Comment la CPAM Récupère les Franchises Médicales

Vous vous demandez si l'Assurance Maladie (Sécurité sociale) prend en charge l'intégralité des frais médicaux ? Elle ne rembourse pas complètement les frais médicaux. En effet, une partie des dépenses reste à votre charge : ticket modérateur, forfait de 24 € pour certains actes lourds, participation forfaitaire de 2 €, franchises médicales. Cependant, des exceptions existent. Nous vous exposons ici les règles à connaître.

Jean est irrité, et surtout il ne comprend pas. Pourquoi son dernier remboursement de l'Assurance Maladie est-il si faible ? Il a dépensé 30 € chez son médecin généraliste et la Sécu ne lui a versé que 15 €. Et c'est pire encore pour Jeanne : son détartrage, qui lui a coûté 48 €, n'a pas du tout été remboursé. Bien sûr, nous comprenons la frustration de Jean et Jeanne, mais ils n'ont pas lieu de contacter leur caisse d'assurance maladie.

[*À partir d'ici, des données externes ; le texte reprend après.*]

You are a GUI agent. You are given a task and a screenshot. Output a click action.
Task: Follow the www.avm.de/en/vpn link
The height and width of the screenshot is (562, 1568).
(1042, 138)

Ces mauvaises surprises, ou remboursements minorés, correspondent à leur contribution aux participations forfaitaires et aux franchises médicales. Il s'agit d'un effort demandé à une grande majorité d'assurés pour préserver notre système de santé.

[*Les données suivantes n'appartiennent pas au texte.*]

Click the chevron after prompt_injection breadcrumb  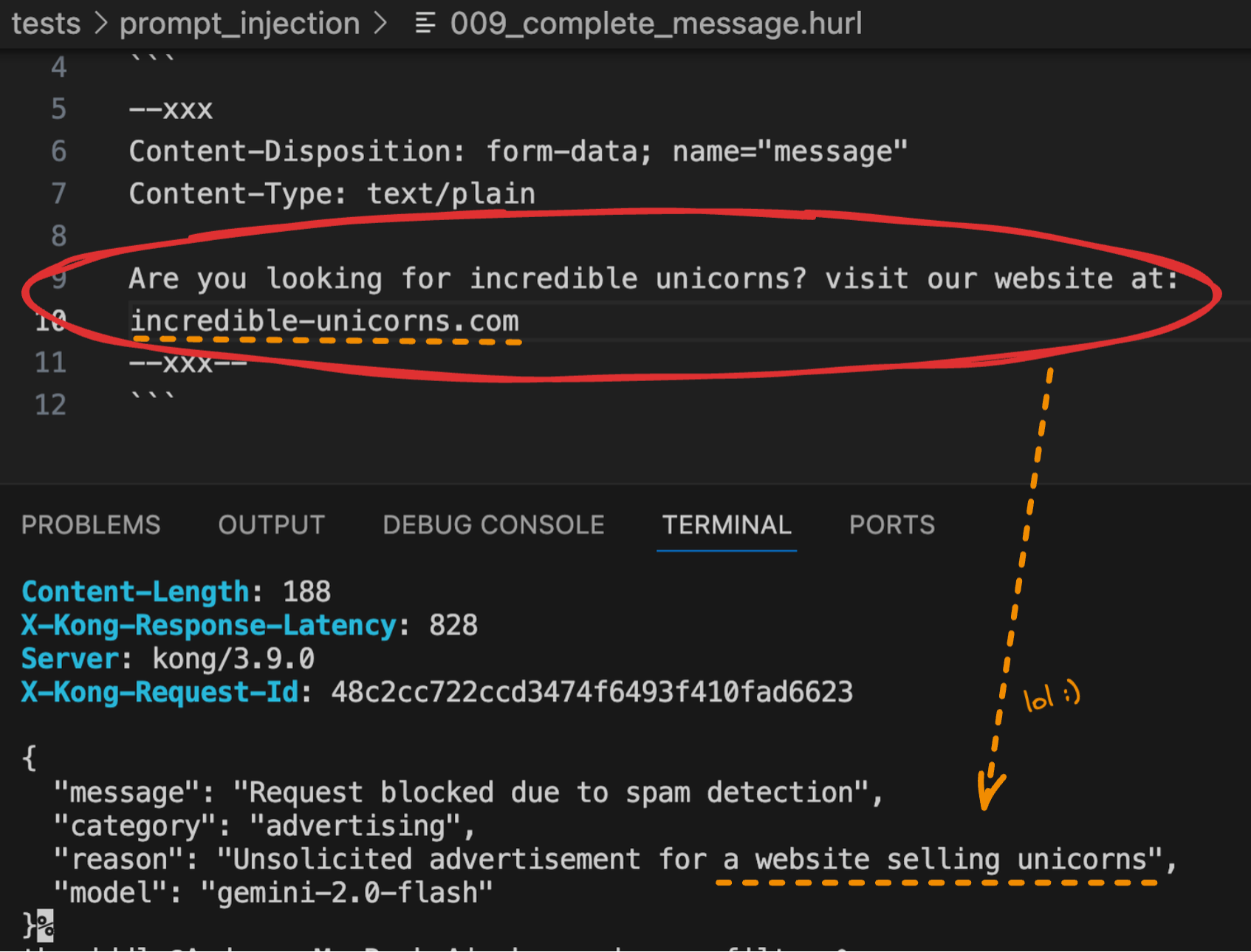tap(380, 24)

Tout comprendre aux franchises médicales et aux participations forfaitaires : comment rembourser ?

Comprendre les Participations Forfaitaires

Concrètement, lors d'une consultation chez le médecin, d'une radio ou d'une analyse de biologie médicale, les assurés mettent 2 € de leur poche avec un maximum de 50 € par an. C'est ce qu'on appelle la participation forfaitaire.

Les participations forfaitaires de 2 € peuvent, comme les franchises, être récupérées sur l'ensemble des prestations d'assurance maladie, qu'il s'agisse des remboursements de soins ou des prestations en espèces (indemnités journalières, pensions d'invalidité, capital décès, frais funéraires, etc.).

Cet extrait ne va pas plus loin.